We call this process a back-to-front analysis, because it takes the alerts that came out of the AML system – or “the back” – and compares them to the transactions that were generated from the core system – or “the front.” Even when applying rules-based risk-rating systems, the validation methodology focuses more on verifying the combination of triggers that generated the member score and then evaluating that score against the transactions and/or rules that generated the score. That is where a lot of AML validation efforts stop.
The problem with stopping there is it doesn’t answer the question of whether all transactions that should have triggered an alert actually triggered an alert. It is good to confirm that an alert is valid, but how do you confirm that the “non-presence” of an alert is valid? Were there actually no transactions that should’ve triggered a given alert, or is there a problem with the configuration of the system that resulted in transactions that should’ve triggered an alert being missed?
To figure this out, it is necessary to conduct what we call a “front-to-back” analysis. In other words, we want to provide a reasonable assurance that the transactions from the core systems – or “the front” – that should’ve triggered an alert actually did trigger an alert in the AML system – or “the back.”
The reason many AML validation efforts omit the front-to-back validation is – frankly – that it is a lot of work. In order to conduct such a cross check, it is necessary to take a sample of the core transactions for a given period of time – say a month of data – and run those transactions through – in essence – a secondary AML system to see if there are any discrepancies between the two systems.
Of course, you spent a lot of money on your AML system, so you may not be excited to spend money on a secondary system, but how else will you be able to cross check your core data? A month of transactional data can mean hundreds of thousands or even millions of rows of data, so a manual check can likewise be cost-prohibitive.
Hence, one workable solution is to re-create the primary rule parameters in a secondary system, such as SQL, to identify those transactions that fall within the identified parameters and should have generated an alert. It’s a sizable project to recreate the rule parameters, but it allows us then to compare a list of what our secondary system generated to what actually was generated by the AML system. We then work with the BSA team and sometimes the AML system vendor to determine the cause of the discrepancies. Frequently it turns out that there are exemptions for certain customers and that the discrepancies are justified.
But there are other occasions where key issues may be identified. Examples that we’ve seen are cases where transactions were not properly imported due to some change in the system, or a transaction code had been inputted incorrectly so that certain cash transactions were coded as ACH transactions, or that somebody jumped the gun on a parameter change without going through the full approval channels. There are many possible reasons, some valid, some not, but the point is that if the front-to-back isn’t conducted, it is impossible to know whether something that should have alerted, didn’t.

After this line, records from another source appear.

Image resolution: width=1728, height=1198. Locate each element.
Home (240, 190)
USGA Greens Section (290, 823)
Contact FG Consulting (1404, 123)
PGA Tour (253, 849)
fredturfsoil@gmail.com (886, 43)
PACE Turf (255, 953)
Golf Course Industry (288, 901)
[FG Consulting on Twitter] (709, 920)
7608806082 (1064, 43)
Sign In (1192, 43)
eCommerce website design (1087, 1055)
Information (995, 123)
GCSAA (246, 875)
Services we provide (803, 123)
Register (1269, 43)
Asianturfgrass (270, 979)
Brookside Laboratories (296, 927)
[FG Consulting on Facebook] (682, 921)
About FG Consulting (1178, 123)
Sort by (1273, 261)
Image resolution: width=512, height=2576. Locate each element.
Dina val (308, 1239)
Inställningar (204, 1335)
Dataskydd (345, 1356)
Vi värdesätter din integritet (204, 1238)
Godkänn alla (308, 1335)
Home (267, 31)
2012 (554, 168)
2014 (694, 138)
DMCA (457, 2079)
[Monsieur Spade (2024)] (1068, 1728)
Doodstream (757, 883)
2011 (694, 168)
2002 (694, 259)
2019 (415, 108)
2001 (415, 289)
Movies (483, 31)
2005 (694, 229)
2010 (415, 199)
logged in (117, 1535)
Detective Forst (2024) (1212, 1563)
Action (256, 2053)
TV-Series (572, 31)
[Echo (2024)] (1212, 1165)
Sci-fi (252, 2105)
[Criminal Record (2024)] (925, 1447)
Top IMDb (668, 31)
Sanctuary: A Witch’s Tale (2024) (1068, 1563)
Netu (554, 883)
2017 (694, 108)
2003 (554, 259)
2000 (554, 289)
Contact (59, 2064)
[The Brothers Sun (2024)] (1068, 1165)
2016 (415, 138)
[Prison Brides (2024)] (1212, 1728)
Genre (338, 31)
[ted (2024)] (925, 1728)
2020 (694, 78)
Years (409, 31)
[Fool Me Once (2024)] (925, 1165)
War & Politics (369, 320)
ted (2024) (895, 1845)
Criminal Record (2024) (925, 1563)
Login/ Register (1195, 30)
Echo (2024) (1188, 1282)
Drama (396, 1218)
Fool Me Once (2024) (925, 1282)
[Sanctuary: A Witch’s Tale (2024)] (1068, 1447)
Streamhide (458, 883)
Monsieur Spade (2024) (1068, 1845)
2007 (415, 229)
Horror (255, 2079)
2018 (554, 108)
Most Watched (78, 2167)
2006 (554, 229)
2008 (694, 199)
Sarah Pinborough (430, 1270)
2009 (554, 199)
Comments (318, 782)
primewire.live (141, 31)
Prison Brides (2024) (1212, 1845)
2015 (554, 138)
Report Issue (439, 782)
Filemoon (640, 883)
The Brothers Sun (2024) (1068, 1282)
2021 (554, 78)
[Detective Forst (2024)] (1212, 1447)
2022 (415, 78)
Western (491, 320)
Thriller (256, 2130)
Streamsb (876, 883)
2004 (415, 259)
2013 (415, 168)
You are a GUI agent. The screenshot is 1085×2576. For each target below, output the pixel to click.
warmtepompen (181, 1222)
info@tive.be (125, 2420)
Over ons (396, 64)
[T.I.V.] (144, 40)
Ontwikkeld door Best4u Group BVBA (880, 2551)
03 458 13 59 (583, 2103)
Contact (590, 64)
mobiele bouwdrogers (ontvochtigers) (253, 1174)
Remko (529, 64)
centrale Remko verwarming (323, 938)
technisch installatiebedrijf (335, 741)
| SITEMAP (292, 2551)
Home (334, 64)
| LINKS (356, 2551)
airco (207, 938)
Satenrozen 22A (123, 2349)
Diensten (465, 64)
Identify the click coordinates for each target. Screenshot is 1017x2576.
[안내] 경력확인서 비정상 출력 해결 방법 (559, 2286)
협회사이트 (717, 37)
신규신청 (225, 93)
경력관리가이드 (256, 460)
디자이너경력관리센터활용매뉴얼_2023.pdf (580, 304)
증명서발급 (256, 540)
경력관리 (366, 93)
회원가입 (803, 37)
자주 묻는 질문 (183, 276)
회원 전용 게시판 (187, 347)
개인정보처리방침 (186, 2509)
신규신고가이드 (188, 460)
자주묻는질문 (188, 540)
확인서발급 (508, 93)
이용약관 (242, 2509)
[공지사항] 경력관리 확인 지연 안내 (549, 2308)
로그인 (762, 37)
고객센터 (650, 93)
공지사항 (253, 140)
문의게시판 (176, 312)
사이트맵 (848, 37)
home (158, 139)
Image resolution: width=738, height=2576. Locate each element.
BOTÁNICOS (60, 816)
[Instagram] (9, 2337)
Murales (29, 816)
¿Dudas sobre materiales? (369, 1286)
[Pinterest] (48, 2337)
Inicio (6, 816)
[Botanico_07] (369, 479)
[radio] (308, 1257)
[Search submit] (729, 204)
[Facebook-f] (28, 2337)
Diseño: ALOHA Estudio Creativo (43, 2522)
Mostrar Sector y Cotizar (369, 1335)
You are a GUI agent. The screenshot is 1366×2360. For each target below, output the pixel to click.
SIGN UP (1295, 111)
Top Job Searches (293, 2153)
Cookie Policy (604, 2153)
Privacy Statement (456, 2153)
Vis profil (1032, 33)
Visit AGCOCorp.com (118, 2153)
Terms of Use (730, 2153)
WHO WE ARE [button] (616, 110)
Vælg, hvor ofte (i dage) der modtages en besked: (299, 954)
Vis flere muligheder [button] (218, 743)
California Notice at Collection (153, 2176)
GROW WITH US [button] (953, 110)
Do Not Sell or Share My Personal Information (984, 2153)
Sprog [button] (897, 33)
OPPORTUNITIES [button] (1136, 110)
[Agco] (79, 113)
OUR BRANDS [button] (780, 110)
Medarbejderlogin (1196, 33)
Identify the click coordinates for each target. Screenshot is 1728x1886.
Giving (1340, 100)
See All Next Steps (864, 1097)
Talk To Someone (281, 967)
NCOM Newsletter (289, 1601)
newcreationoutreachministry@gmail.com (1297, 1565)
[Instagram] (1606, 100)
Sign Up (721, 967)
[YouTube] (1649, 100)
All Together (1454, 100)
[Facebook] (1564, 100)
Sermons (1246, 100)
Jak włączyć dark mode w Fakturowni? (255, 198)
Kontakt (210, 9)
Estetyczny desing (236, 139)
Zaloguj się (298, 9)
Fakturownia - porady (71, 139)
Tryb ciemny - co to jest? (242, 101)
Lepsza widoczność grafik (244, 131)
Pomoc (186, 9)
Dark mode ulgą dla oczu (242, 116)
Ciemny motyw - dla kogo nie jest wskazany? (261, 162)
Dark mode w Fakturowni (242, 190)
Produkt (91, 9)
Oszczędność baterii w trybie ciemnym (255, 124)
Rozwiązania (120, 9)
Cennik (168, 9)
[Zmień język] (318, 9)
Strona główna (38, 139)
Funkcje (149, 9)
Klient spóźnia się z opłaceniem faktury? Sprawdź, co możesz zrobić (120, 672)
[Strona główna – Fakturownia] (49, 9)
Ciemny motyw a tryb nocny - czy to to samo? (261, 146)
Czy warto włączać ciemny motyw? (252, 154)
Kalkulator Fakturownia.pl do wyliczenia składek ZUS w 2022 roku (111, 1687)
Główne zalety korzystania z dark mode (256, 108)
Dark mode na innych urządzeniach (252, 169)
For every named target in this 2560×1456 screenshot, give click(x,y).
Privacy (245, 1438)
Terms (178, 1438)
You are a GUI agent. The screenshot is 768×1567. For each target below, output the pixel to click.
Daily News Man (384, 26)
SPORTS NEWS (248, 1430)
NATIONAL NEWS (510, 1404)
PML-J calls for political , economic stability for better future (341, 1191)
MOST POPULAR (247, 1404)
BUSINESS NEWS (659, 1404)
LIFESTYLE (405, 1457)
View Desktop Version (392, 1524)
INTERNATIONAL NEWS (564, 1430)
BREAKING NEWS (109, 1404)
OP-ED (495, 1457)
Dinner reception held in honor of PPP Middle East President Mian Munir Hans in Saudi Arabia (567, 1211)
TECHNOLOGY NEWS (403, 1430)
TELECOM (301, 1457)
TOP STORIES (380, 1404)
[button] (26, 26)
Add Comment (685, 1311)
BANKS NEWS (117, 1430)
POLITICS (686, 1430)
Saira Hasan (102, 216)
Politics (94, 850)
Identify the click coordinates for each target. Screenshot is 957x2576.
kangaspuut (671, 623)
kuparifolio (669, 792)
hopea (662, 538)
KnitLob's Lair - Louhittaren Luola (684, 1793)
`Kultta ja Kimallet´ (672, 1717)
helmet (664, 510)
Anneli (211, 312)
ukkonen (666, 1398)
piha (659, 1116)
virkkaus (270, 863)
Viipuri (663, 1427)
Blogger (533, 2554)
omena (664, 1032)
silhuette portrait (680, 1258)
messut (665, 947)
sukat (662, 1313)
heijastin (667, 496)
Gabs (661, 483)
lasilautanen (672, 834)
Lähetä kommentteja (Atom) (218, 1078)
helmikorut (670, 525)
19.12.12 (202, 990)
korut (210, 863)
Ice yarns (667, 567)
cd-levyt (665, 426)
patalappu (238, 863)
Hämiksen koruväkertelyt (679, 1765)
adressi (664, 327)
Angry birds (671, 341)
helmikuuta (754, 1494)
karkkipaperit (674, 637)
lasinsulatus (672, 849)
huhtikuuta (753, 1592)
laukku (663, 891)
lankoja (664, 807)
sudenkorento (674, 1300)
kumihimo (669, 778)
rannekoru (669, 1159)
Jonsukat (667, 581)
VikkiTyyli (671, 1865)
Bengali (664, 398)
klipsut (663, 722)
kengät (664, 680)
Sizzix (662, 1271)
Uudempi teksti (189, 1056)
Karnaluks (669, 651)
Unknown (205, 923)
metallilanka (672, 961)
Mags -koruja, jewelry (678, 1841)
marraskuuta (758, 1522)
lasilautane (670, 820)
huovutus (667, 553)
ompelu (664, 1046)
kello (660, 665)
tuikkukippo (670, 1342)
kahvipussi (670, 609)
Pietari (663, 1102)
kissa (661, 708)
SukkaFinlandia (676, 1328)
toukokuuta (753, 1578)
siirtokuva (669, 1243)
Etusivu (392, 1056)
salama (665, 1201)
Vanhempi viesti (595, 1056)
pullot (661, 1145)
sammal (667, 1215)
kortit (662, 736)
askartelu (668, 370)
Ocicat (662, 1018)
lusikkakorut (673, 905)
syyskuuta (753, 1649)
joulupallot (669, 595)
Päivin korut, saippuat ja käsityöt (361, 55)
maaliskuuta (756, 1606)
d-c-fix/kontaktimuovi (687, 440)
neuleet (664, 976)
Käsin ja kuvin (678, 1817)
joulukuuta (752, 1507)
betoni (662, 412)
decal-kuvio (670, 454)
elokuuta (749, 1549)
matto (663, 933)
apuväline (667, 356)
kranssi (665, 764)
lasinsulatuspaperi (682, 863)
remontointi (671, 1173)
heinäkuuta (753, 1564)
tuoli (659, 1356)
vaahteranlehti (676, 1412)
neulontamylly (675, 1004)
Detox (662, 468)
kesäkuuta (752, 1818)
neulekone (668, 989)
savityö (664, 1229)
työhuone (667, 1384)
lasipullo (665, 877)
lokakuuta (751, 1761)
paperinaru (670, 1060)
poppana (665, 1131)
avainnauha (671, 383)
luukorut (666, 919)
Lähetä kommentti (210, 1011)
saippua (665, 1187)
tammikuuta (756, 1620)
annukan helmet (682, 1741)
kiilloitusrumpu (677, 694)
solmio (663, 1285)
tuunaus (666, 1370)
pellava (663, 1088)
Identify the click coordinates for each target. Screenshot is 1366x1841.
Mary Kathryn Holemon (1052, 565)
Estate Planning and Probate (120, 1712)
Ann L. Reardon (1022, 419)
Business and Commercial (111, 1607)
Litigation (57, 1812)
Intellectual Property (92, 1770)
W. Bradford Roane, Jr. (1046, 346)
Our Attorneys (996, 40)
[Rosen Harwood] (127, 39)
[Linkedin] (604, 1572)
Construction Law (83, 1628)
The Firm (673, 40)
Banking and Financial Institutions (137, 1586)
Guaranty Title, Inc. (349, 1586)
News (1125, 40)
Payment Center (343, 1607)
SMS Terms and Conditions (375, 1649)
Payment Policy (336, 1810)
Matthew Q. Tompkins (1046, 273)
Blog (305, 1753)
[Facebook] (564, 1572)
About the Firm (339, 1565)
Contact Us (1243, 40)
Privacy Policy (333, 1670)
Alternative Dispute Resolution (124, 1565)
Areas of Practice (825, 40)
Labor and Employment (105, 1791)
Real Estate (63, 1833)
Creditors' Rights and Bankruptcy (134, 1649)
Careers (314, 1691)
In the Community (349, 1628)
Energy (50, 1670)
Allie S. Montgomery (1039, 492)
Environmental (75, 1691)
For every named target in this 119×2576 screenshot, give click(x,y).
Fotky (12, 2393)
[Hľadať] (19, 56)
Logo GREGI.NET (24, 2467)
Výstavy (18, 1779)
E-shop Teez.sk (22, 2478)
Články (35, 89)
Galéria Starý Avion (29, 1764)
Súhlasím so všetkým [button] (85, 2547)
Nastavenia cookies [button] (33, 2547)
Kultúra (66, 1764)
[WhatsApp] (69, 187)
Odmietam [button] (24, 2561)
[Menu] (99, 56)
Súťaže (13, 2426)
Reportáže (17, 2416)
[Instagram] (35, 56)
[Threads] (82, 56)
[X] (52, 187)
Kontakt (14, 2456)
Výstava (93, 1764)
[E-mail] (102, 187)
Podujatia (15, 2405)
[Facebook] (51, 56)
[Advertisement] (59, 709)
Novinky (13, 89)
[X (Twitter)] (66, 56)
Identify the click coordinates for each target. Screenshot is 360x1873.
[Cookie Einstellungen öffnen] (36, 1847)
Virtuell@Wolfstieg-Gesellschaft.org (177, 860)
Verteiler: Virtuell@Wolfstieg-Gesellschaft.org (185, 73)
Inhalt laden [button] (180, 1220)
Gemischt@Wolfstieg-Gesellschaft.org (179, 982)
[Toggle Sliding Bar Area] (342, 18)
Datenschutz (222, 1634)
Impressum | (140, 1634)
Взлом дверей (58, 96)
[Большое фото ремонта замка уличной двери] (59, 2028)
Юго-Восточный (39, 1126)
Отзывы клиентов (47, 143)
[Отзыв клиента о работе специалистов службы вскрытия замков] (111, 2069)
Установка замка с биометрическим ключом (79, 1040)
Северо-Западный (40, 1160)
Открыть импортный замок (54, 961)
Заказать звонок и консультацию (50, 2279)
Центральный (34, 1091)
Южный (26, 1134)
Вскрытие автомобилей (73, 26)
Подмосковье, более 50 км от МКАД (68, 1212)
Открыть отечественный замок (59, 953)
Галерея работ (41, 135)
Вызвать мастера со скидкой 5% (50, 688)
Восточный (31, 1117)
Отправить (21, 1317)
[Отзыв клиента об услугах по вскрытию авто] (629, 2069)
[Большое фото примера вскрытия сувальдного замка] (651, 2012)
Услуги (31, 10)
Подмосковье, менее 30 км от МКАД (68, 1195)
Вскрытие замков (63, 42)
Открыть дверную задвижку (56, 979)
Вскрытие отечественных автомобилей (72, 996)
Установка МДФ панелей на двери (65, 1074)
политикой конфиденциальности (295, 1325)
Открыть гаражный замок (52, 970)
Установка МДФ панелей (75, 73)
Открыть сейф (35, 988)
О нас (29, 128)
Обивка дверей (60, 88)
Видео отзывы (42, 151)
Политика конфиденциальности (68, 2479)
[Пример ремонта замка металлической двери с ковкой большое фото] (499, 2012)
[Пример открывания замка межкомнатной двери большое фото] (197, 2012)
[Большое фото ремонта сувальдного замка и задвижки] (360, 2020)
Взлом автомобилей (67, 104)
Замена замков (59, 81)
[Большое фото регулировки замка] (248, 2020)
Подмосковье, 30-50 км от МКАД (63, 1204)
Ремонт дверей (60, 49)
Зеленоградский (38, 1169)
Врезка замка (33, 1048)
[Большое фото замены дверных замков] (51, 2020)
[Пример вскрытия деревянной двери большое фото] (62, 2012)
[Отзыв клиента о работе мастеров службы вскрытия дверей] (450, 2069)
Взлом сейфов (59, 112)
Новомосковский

Good eyesight is exceptionally valuable in many aspects of life. It is something that should be treasured. Once achieved, it must be maintained and that requires ongoing examinations and modifications. Similarly, investing the time and resources into performing a full AML monitoring system validation can save you from increased scrutiny from regulators, costly look-back projects, and heavy penalties. Doing it right the first time typically saves you time, money, and headaches later. The world was meant to be seen with 20-20 vision.